(Stored data entries)
+ + +

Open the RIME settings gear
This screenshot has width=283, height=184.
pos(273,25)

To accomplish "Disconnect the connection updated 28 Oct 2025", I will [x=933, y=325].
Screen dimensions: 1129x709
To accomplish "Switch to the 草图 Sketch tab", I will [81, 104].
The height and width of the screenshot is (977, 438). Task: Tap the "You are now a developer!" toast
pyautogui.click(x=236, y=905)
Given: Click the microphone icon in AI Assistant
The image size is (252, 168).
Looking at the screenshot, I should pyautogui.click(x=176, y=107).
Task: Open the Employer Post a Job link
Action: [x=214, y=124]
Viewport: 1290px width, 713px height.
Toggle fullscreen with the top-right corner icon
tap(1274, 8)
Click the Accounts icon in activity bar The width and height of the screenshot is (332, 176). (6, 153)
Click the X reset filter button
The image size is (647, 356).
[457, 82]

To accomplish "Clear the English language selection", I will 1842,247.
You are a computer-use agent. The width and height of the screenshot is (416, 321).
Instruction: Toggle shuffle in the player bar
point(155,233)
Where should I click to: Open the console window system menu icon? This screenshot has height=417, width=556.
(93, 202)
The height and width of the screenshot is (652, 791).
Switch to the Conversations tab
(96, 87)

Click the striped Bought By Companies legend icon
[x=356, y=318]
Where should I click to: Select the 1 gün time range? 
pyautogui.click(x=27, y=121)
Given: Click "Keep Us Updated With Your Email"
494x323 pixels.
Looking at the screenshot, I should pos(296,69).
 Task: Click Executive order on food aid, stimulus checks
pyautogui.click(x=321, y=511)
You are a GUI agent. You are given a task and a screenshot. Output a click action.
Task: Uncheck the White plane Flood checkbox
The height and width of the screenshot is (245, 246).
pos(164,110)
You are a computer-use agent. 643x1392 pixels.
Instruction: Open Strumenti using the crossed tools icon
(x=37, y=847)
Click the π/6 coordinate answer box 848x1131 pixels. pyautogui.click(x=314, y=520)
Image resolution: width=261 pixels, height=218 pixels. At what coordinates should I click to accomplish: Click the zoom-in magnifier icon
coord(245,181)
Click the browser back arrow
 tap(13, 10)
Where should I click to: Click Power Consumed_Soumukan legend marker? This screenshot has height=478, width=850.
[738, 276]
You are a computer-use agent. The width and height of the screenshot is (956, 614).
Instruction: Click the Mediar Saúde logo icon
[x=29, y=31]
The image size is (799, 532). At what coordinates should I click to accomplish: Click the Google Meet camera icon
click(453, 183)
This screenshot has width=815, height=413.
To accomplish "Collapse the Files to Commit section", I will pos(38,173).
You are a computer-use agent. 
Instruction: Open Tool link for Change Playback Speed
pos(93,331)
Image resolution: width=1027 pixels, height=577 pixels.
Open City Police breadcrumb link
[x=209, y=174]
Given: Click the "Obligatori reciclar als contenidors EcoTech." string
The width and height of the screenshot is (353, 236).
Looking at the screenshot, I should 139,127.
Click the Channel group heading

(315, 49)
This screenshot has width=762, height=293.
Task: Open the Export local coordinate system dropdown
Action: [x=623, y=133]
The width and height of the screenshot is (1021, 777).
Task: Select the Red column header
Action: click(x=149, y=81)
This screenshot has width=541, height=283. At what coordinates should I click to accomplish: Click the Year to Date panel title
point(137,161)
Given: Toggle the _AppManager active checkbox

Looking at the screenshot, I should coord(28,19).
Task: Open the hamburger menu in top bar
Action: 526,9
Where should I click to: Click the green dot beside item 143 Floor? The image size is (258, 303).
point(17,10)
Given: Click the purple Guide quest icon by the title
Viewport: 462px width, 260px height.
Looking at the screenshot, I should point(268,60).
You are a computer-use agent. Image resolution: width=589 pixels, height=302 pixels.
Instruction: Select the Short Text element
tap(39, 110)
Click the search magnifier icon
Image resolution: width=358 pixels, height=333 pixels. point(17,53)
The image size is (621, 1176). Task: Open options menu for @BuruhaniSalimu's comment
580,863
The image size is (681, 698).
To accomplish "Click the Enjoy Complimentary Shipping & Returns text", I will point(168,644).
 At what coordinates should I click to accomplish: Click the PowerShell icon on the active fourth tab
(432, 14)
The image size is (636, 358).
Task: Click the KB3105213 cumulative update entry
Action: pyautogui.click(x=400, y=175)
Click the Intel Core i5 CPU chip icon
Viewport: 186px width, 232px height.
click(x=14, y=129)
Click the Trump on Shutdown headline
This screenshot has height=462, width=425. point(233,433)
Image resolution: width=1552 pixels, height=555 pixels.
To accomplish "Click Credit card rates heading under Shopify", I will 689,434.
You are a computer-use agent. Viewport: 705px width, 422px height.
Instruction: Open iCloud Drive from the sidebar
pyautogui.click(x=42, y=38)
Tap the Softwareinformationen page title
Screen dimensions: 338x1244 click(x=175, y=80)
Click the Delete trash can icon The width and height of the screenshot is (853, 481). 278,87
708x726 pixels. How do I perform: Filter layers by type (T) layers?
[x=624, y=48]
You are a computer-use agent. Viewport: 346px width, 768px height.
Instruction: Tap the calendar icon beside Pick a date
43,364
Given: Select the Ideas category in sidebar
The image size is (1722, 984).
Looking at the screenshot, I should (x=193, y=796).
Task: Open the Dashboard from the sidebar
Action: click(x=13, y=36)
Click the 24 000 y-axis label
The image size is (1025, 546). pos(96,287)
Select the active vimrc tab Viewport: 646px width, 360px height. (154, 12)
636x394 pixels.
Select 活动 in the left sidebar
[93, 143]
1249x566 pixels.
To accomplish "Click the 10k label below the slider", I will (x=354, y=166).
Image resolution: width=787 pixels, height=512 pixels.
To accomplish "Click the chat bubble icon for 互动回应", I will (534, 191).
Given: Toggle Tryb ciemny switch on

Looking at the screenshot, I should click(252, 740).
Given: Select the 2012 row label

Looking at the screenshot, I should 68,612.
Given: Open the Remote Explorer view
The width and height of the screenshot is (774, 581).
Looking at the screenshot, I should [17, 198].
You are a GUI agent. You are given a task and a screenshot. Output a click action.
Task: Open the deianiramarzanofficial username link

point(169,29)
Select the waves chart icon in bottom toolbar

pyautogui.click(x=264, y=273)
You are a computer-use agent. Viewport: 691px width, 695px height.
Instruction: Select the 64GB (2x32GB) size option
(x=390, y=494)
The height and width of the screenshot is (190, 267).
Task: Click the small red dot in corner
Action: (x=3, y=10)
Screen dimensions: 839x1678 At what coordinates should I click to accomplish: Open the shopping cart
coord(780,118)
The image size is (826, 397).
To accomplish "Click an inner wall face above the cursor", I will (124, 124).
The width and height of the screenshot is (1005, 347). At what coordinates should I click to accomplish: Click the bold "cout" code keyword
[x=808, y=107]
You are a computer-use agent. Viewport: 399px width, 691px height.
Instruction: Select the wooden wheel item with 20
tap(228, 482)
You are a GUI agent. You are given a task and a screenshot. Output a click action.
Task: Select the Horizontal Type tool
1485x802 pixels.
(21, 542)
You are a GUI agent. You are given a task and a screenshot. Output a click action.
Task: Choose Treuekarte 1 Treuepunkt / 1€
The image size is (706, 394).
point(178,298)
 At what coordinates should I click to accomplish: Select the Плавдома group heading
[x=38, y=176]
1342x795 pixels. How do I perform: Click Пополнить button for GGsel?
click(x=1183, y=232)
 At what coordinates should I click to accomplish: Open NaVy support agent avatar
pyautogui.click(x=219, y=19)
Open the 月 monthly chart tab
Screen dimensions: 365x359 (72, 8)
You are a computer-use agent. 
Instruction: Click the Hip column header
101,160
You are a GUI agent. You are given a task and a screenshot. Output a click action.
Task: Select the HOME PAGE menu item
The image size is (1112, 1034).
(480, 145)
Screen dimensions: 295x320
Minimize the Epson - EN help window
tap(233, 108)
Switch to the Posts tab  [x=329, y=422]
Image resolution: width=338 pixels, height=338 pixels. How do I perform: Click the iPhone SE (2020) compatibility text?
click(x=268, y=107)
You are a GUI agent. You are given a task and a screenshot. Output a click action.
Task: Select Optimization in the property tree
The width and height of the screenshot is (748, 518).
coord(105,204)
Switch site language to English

+ + +

Task statement
Count the lines of the records that include the word "will". Give the number by itself.

Problem solution
9